What needs to be done: Collect every line of the data below that contains the string "height", and copy each one out in full.

Exercise material:
------------------------------------------------
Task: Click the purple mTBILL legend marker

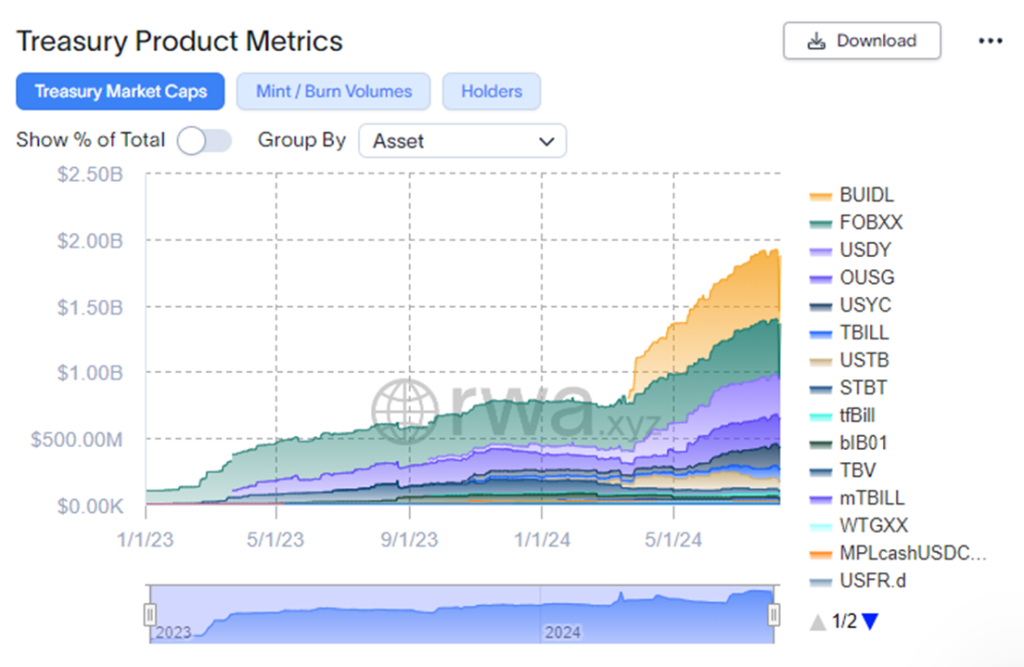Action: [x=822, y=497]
------------------------------------------------
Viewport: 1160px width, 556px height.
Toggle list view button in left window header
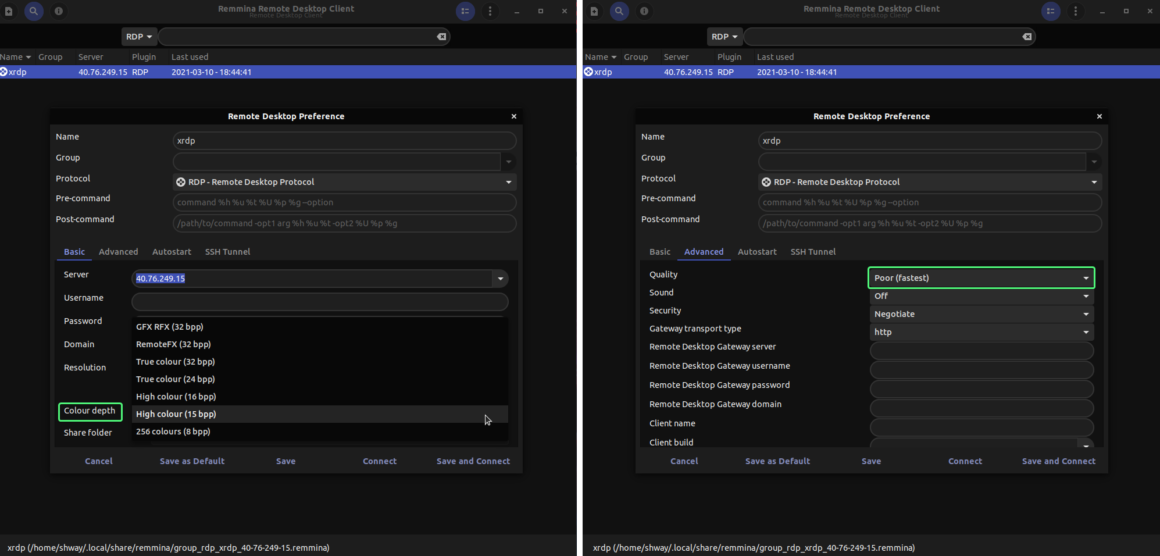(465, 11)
------------------------------------------------
Final result:
Viewport: 1160px width, 556px height.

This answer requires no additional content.